Enterprise IT requirements are demanding and solutions are expected to be reliable, scalable, and continuously available. Databases accomplish this through clustering, the ability of several instances to connect and conceptually appear and operate as a single unit.
While Neo4j’s clustering is well documented, for exploration and learning it can be helpful to get a cluster up and running as quickly as possible. This post demonstrates how to use Docker to have a Neo4j causal cluster up and running in a matter of minutes.
Causal clustering, introduced as a cornerstone feature of Neo4j 3.1, enables support for ultra-large clusters and a wide range of cluster topologies. Causal clustering is described by Neo4j as “safer, more intelligent, more scalable and built for the future.”
Docker is a tool designed to make it easy to create, deploy, and run applications by using containers. Containers allow developers to package an application with all of the components it needs and distribute it as an atomic, universal unit that can run on any host platform.
Before we get started clustering, Docker must be installed on your system, with installation instructions documented here. In a nutshell, you must decide which Docker version is right for you (Community Edition vs Enterprise Edition), download the corresponding version, and install it on your operating system.
While Docker prides itself on being lean and mean, the applications you run may require more memory than the default two gigs Docker is configured for out of the box. This is the case with our Neo4j cluster and instructions are provided for increasing Docker’s memory on MacOS and Windows. Should you find your cluster failing to start or becoming unavailable when under load, ensure you have increased the amount of memory available to Docker.
Download the docker-compose.yml
Open a command shell in the same directory and execute:
That’s it! After allowing each instance to come to life and to discover each other, the cluster is up and running.
Figure 1 shows the console output of the “docker-compose up” command, including that each instance has started successfully.

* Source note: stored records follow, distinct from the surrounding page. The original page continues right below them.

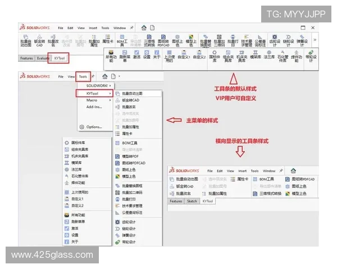337x269 pixels.
Task: Click the home icon beside the Window menu
Action: pos(144,27)
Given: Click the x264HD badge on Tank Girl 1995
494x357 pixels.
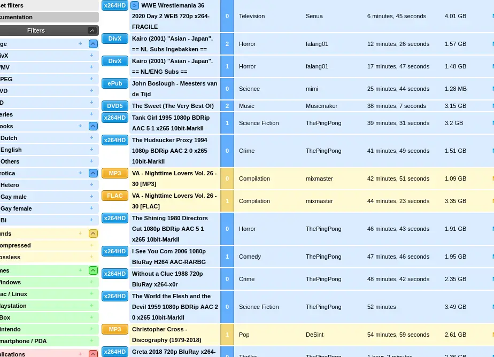Looking at the screenshot, I should pos(114,118).
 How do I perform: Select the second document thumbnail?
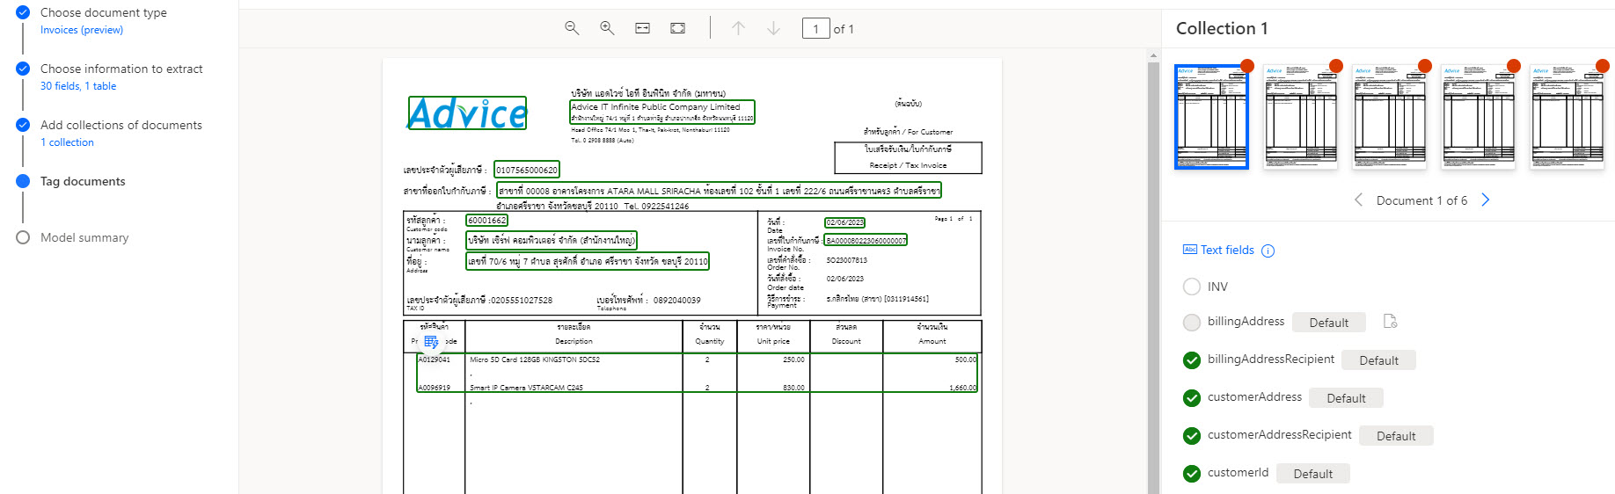[1300, 116]
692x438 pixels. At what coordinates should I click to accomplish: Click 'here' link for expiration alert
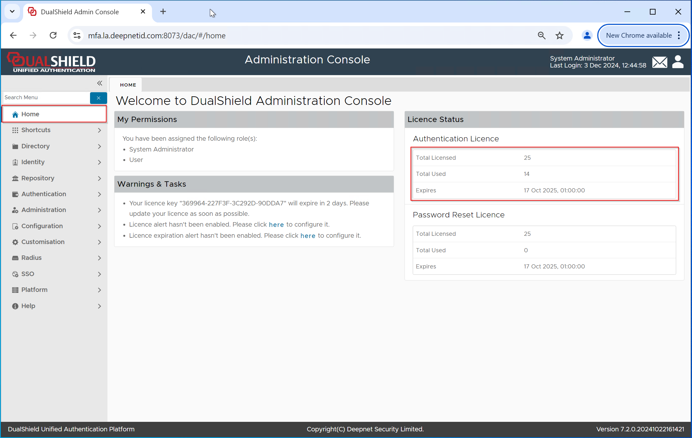(307, 236)
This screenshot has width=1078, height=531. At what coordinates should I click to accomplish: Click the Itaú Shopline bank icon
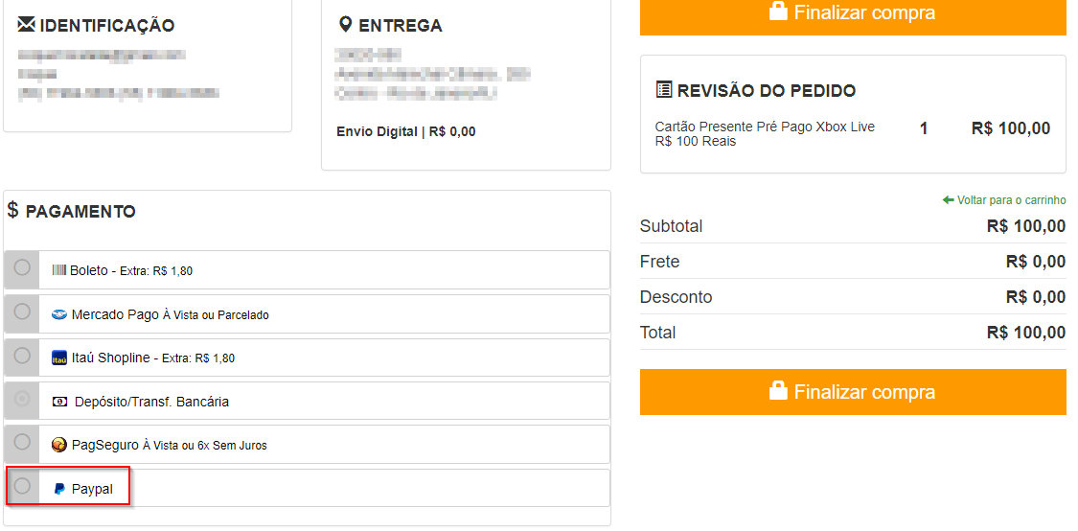click(x=59, y=358)
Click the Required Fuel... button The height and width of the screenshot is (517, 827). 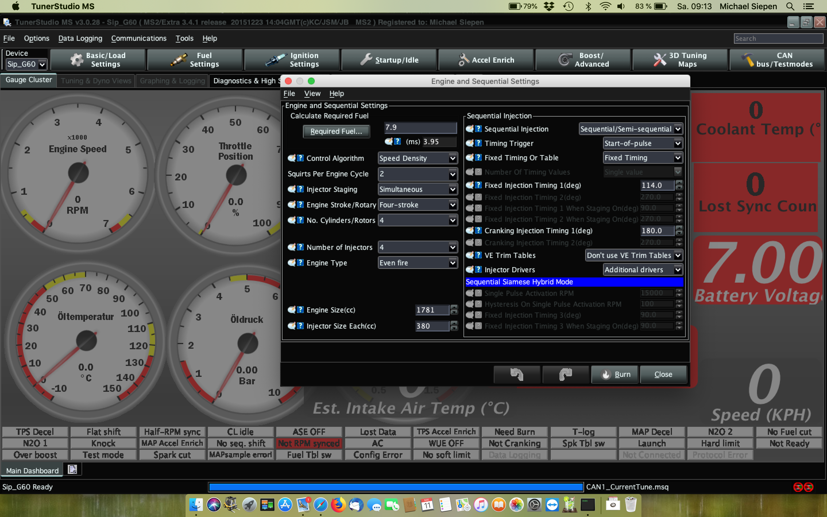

The browser-based Neo4j Browser is a common tool for querying, visualization and data interaction with Neo4j. Looking at the console output in Figure 1 or the docker-compose.yml (which we will look at in greater detail in the next section), you can find that the cluster instances are configured for HTTP access on ports 7474, 7475, 7476, 7477 and 7978. Just as you would on a standalone Neo4j, you can use these ports and a web browser to access the Neo4j Browser:
Figure 2 shows using the Neo4j Browser to access the core1 instance on port 7474.
With some caveats, using a cluster is much like using a standalone Neo4j instance.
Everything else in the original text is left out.